Work request:
For the copy, please give all of the data again exactly and leave the pictures out.

----- Provided data

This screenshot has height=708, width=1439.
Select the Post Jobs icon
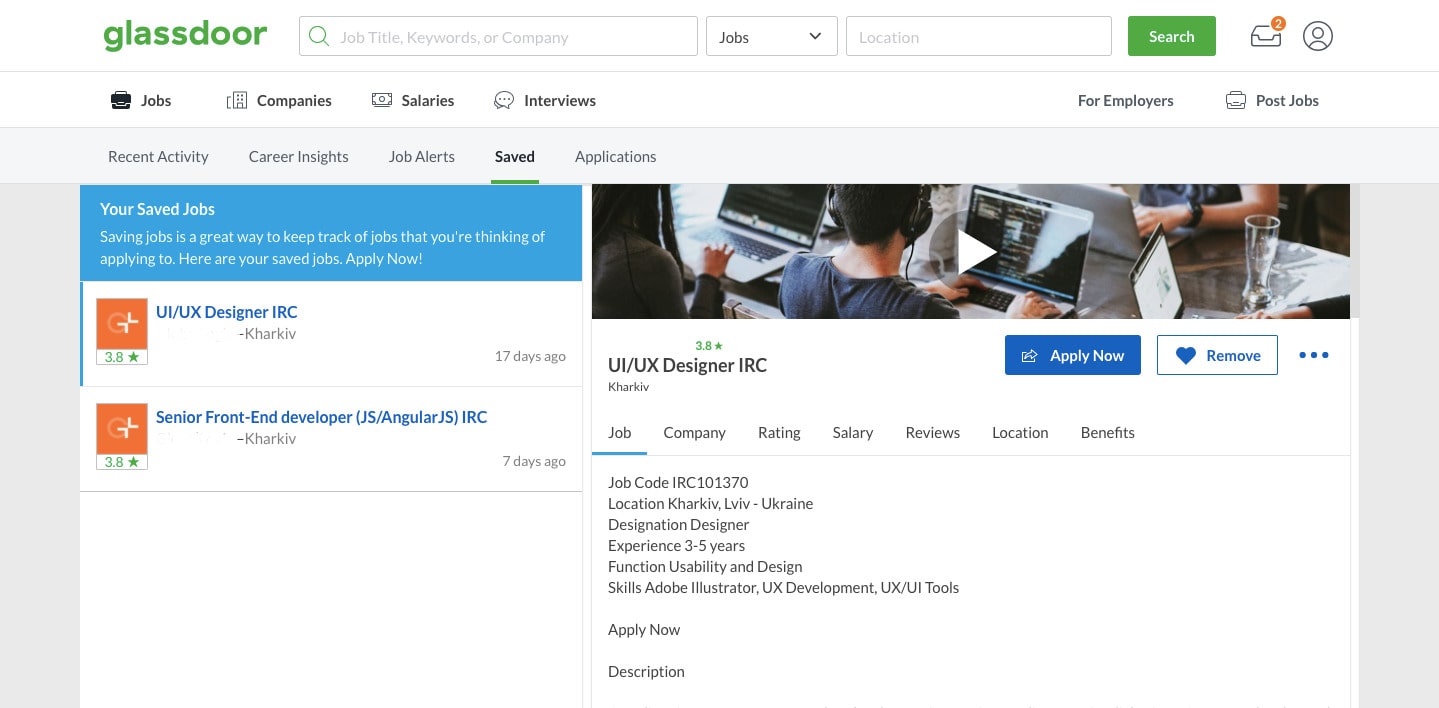pos(1236,99)
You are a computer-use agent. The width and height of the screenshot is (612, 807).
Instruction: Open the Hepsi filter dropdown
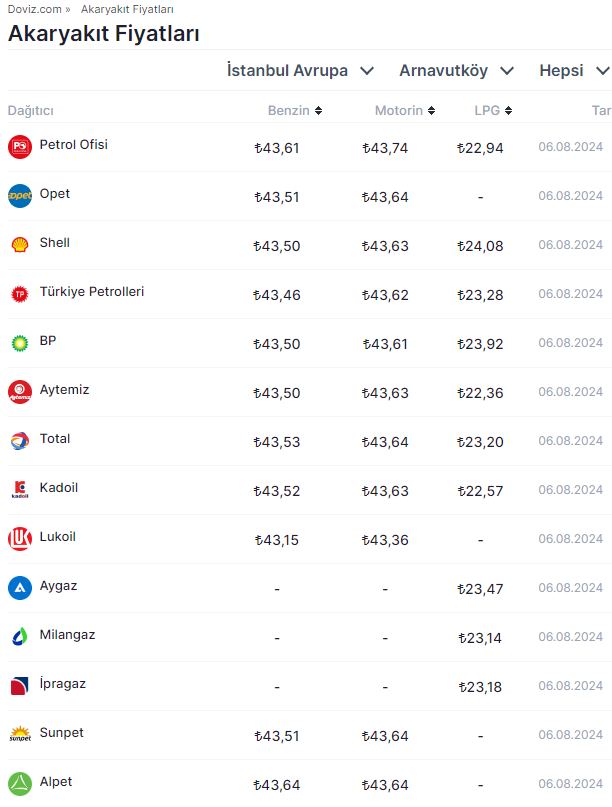tap(574, 71)
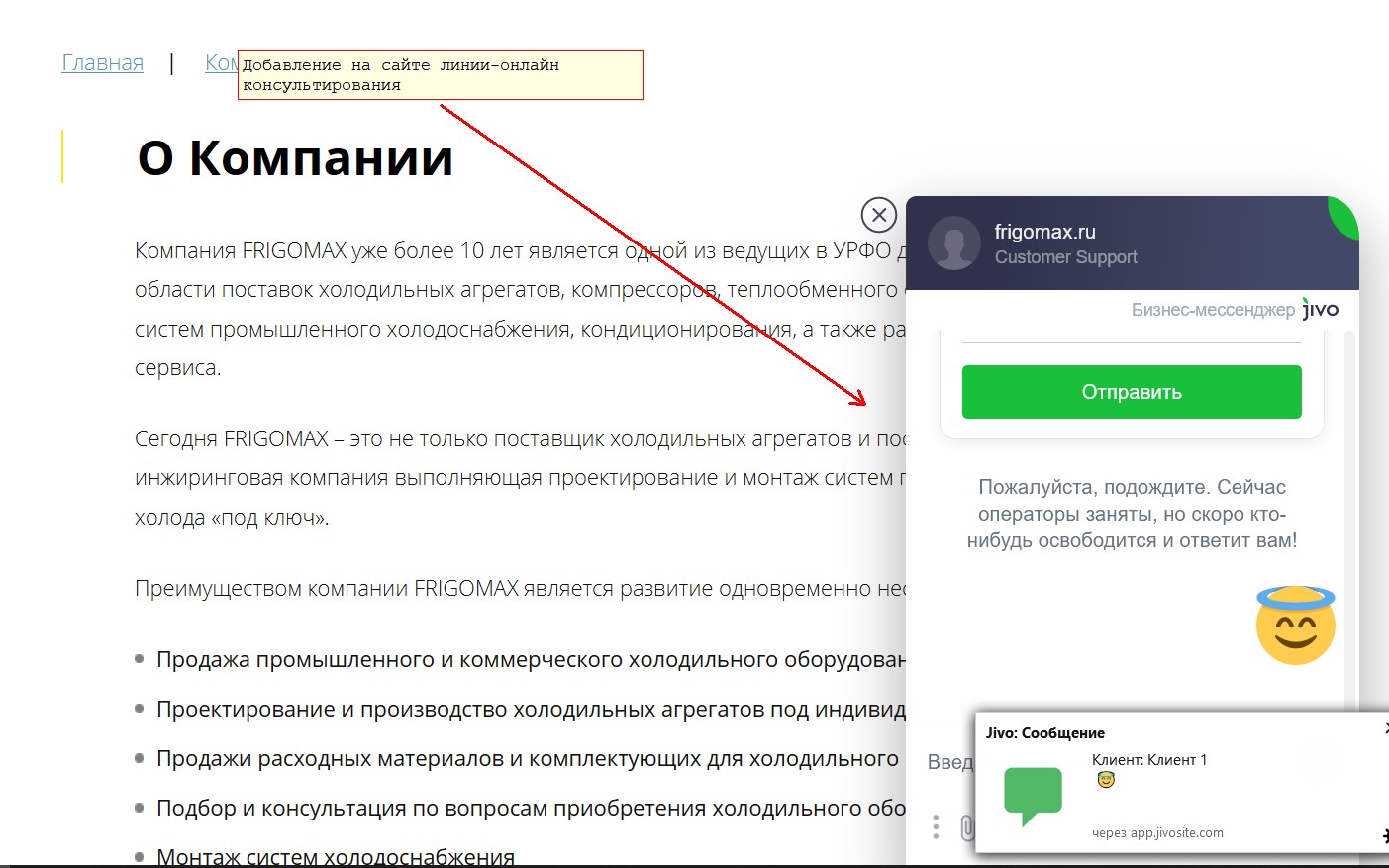
Task: Click the operators busy waiting message text
Action: 1131,514
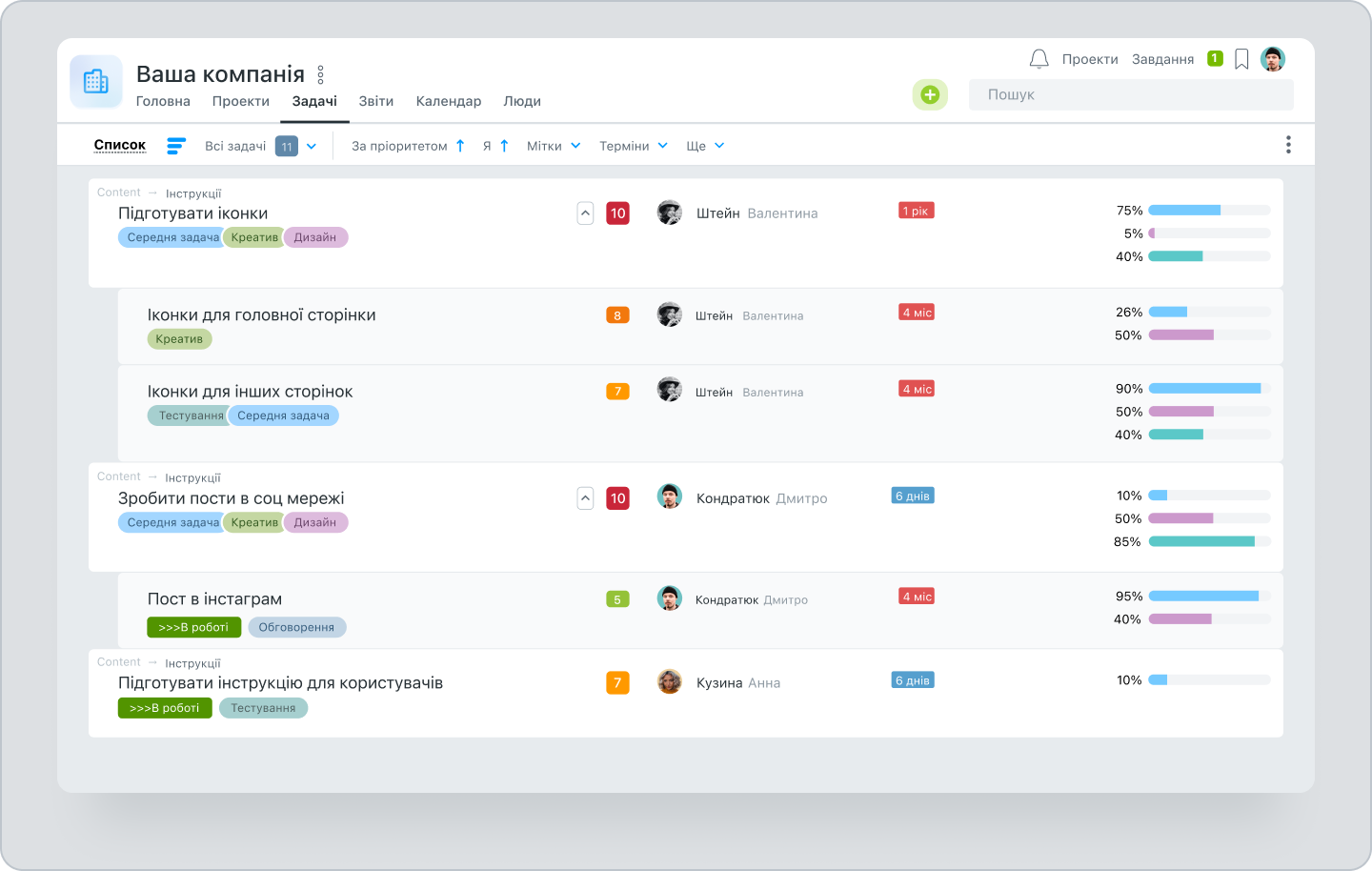Open 'Завдання' in the top-right menu
Screen dimensions: 1372x871
pos(1162,58)
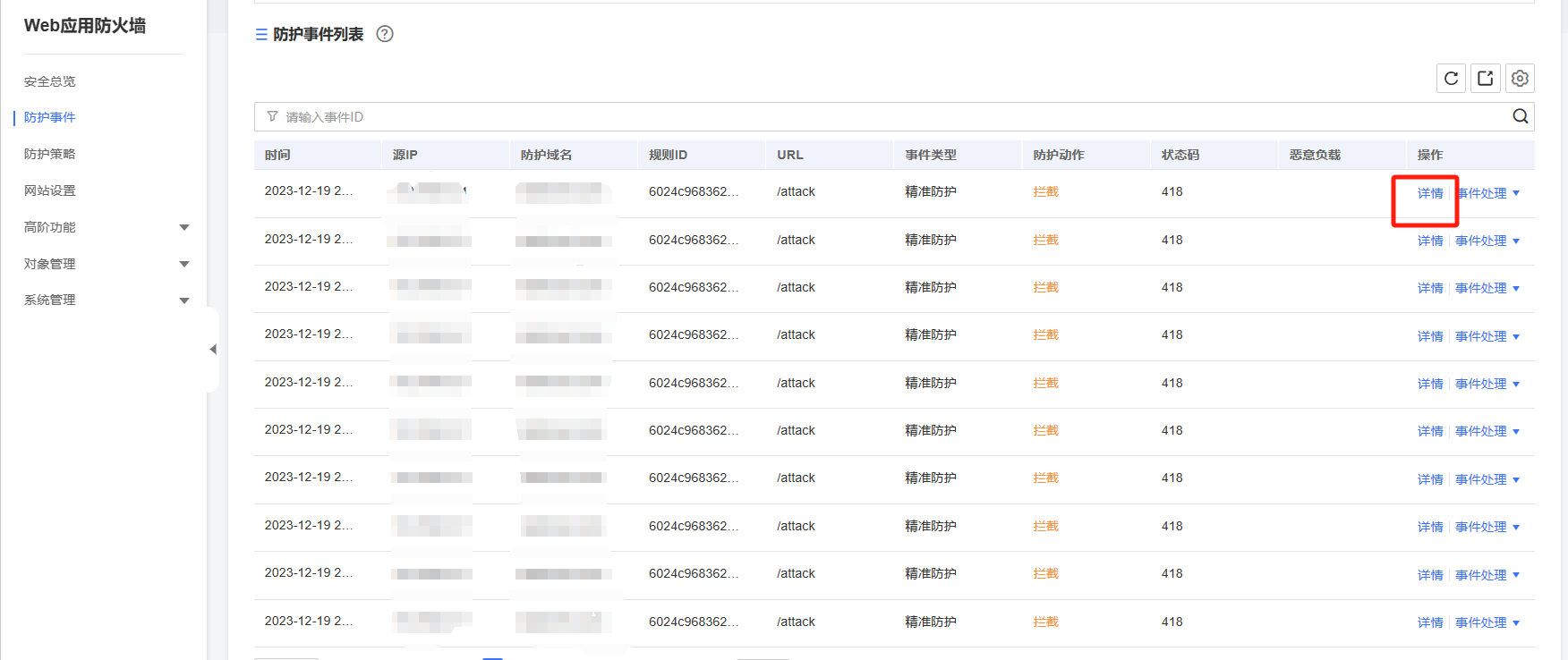Select 网站设置 from the sidebar
The height and width of the screenshot is (660, 1568).
pyautogui.click(x=50, y=190)
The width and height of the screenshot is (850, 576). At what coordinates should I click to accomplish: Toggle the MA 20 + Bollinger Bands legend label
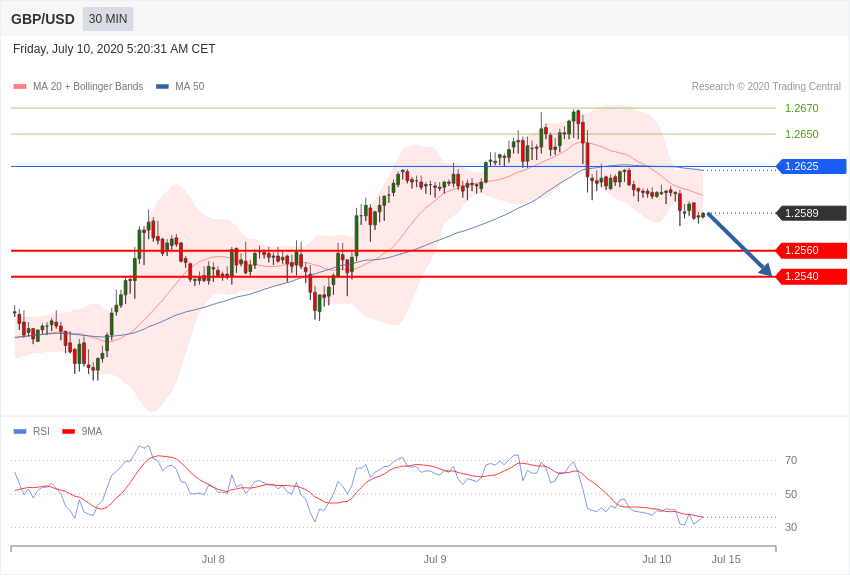(88, 87)
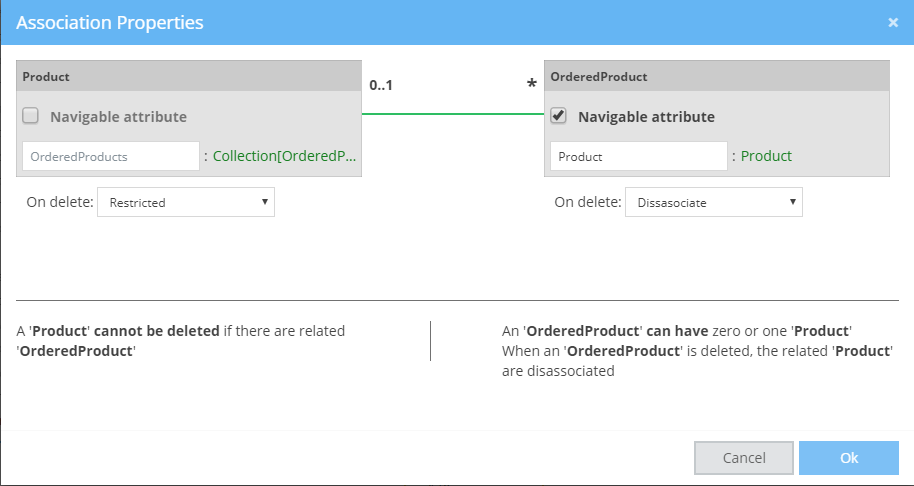Click the 0..1 multiplicity label
The image size is (914, 486).
(x=381, y=85)
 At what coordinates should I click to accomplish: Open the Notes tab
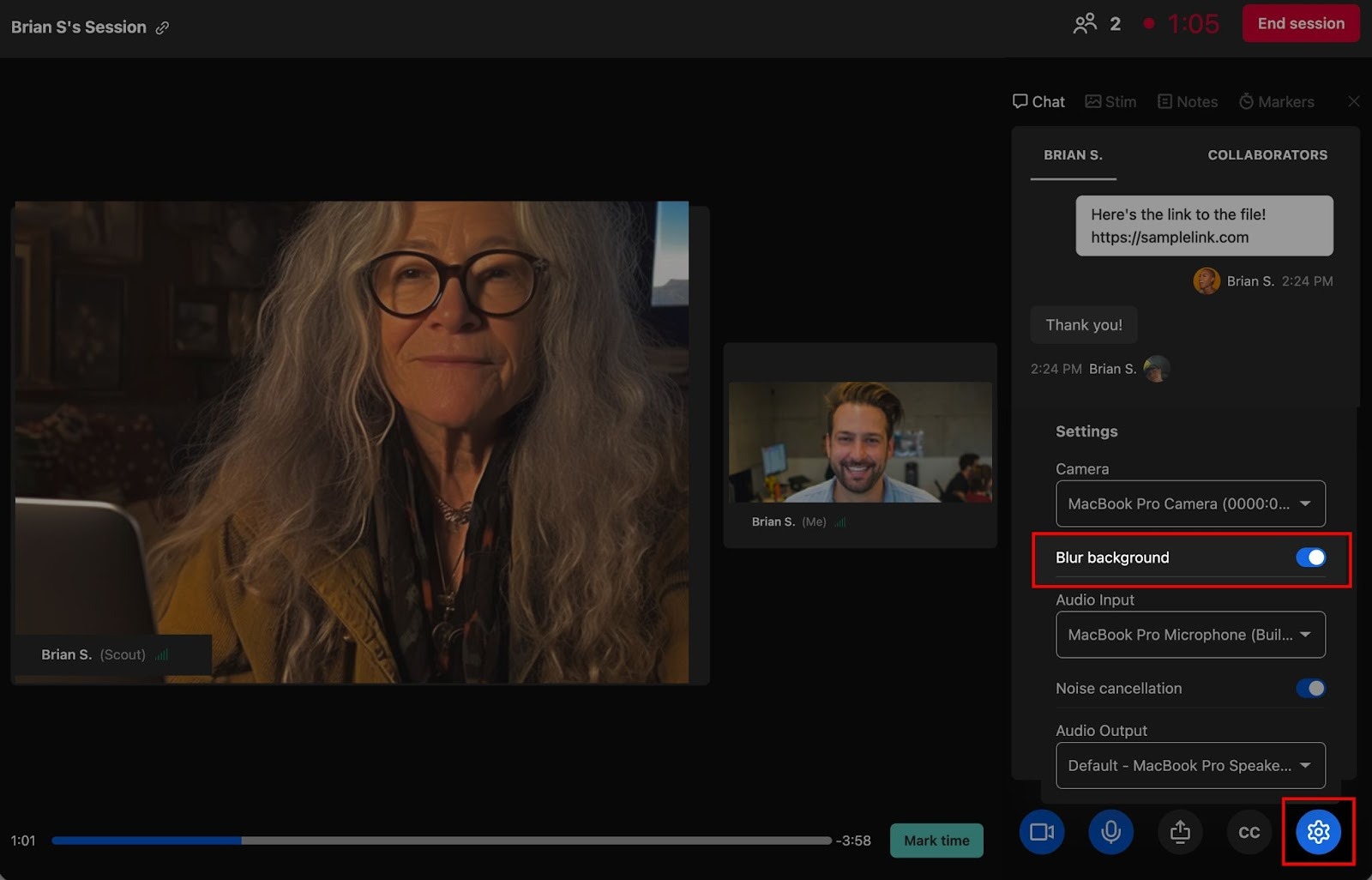[1188, 102]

----------

Exercise solution:
This screenshot has height=708, width=1439.
Select the Post Jobs icon
pos(1236,99)
You are a computer-use agent. The width and height of the screenshot is (612, 807).
Instruction: Open the Hepsi filter dropdown
tap(574, 71)
Task: Click the operators busy waiting message text
Action: 1131,514
Open 'Завдання' in the top-right menu
Screen dimensions: 1372x871
pos(1162,58)
Select 网站设置 from the sidebar
The height and width of the screenshot is (660, 1568).
pyautogui.click(x=50, y=190)
The width and height of the screenshot is (850, 576). At what coordinates should I click to accomplish: Toggle the MA 20 + Bollinger Bands legend label
(88, 87)
Click the 0..1 multiplicity label
The image size is (914, 486).
(x=381, y=85)
 At what coordinates should I click to accomplish: Open the Notes tab
[1188, 102]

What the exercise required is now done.